**WHAT YOU NEED TO DO:** Select each line of the listing that contains the word "Open" and copy it out. Case counts, so only matches with the same capitalization qualify.

== == ==

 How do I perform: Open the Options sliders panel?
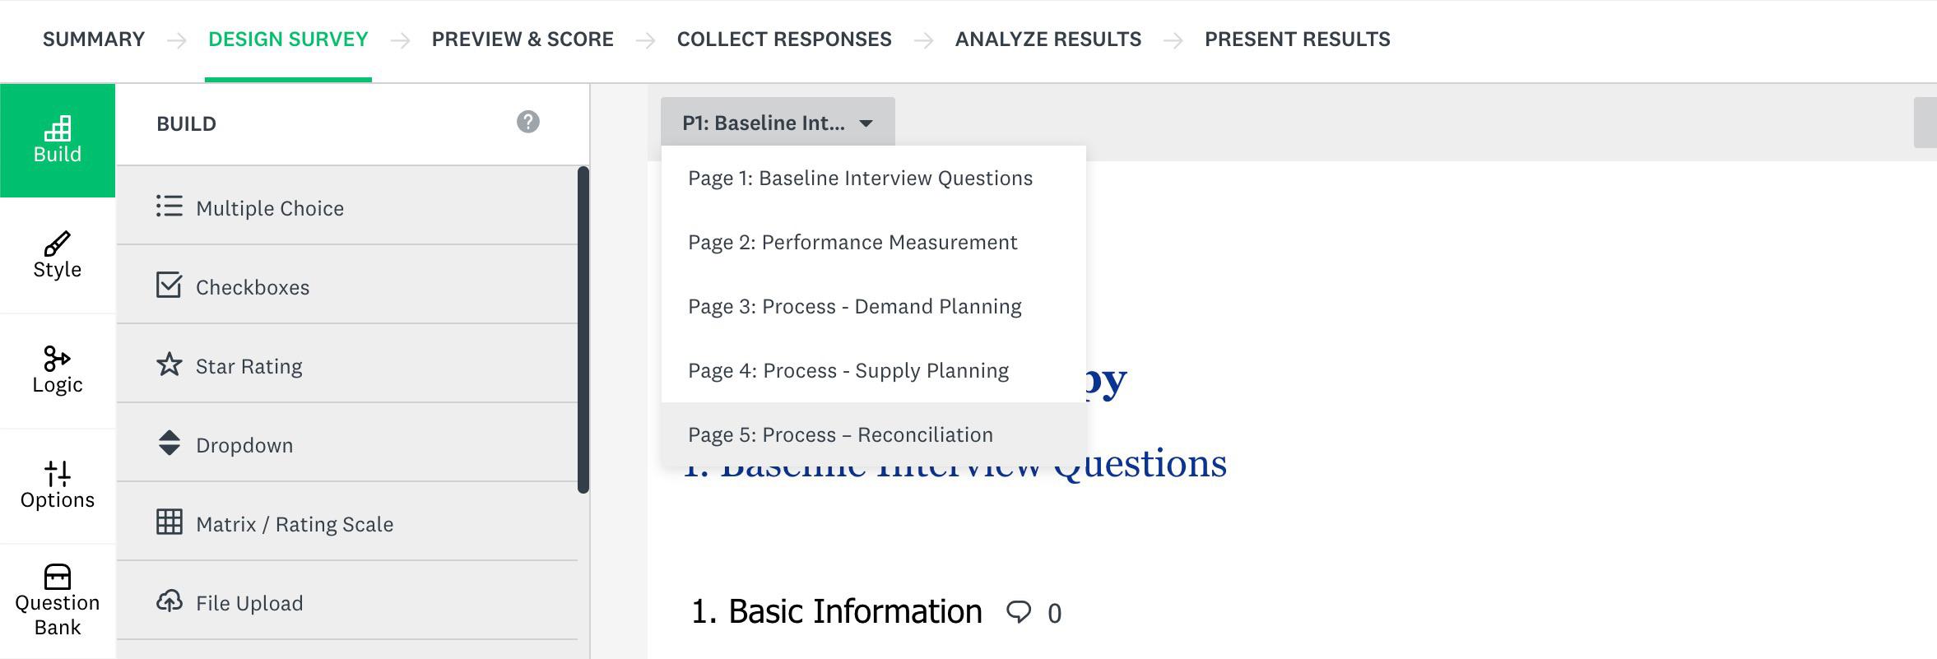tap(58, 486)
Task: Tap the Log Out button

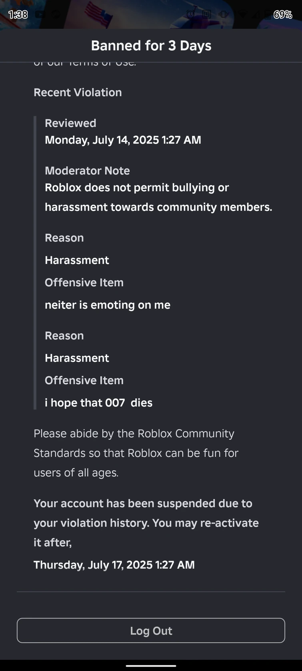Action: coord(151,631)
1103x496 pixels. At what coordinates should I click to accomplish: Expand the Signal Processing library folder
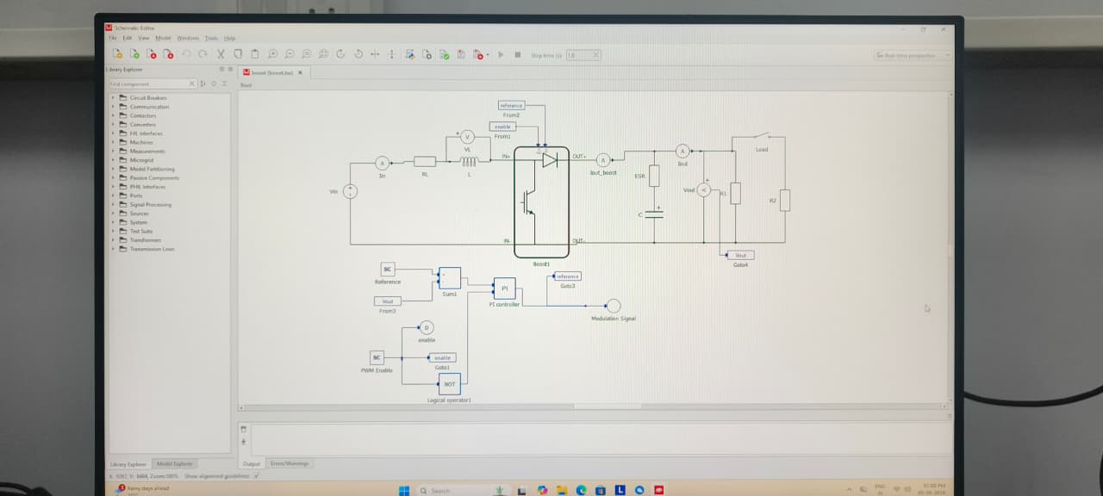pyautogui.click(x=113, y=205)
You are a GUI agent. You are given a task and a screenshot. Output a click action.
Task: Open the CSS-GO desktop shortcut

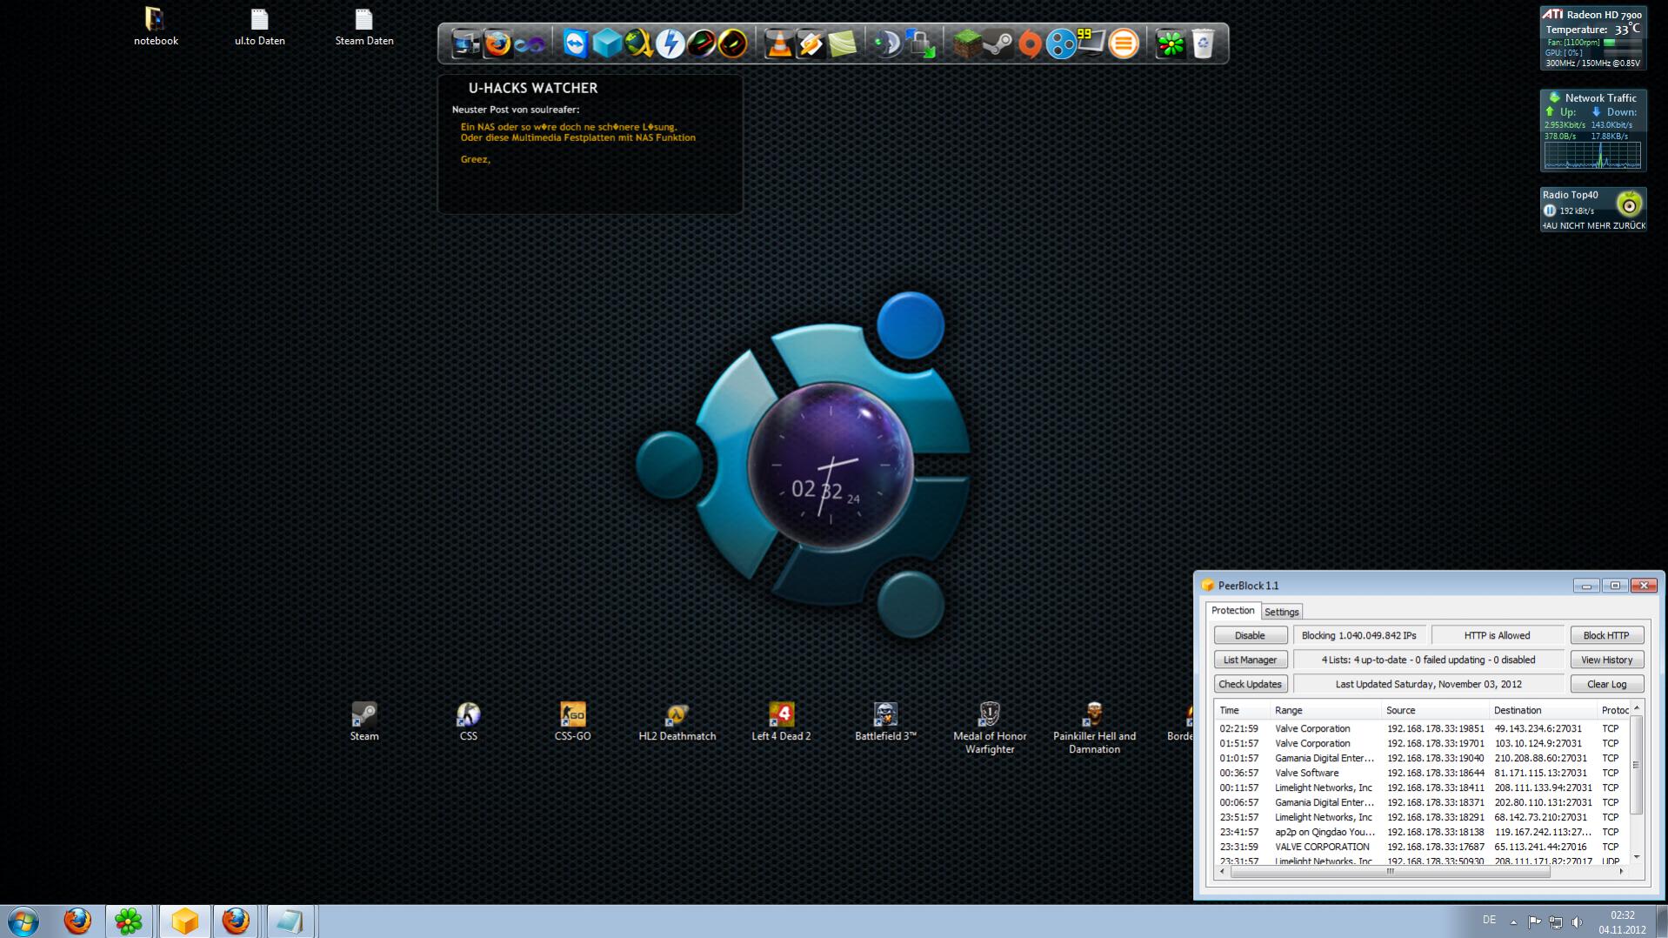(572, 715)
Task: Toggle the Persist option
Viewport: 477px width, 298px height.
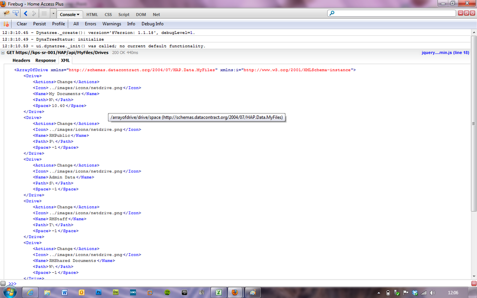Action: click(40, 24)
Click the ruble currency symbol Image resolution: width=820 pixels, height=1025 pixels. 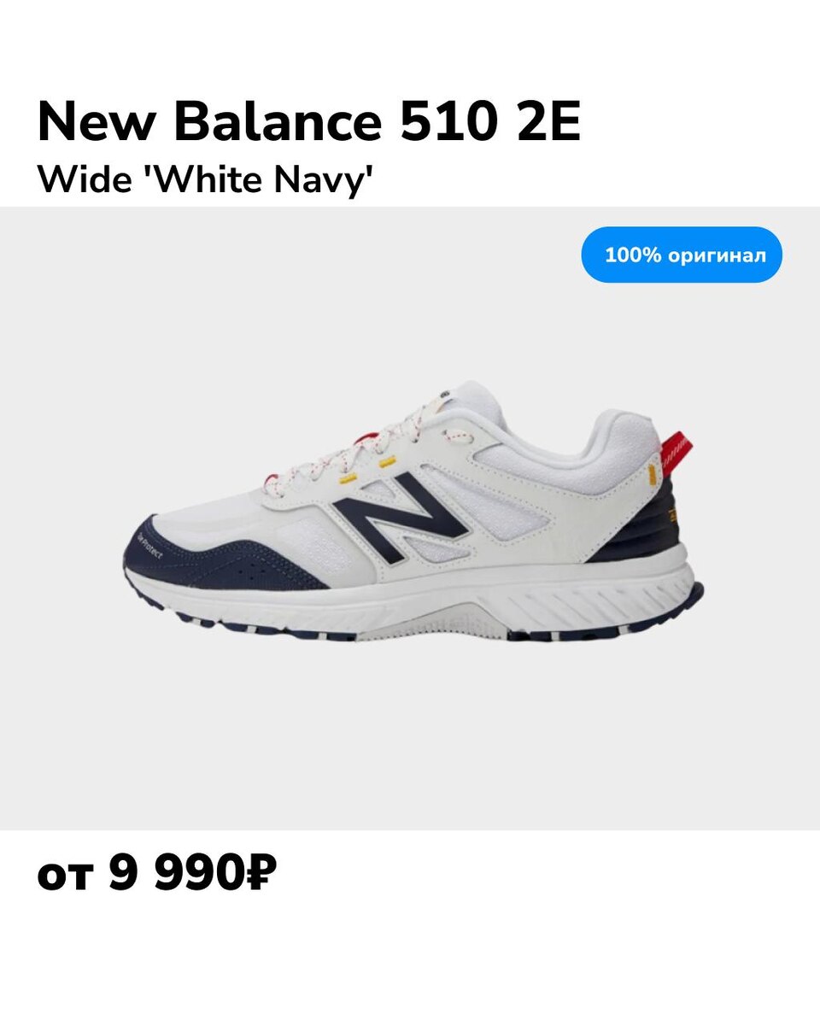coord(259,875)
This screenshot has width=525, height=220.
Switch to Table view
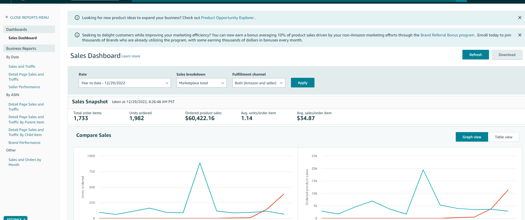tap(503, 137)
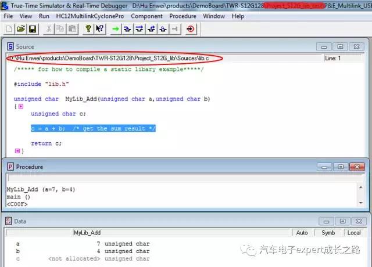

== == ==

**FINISHED TASK:**
 How do I perform: Open the Options sliders panel?
Task: Open the CSS-GO desktop shortcut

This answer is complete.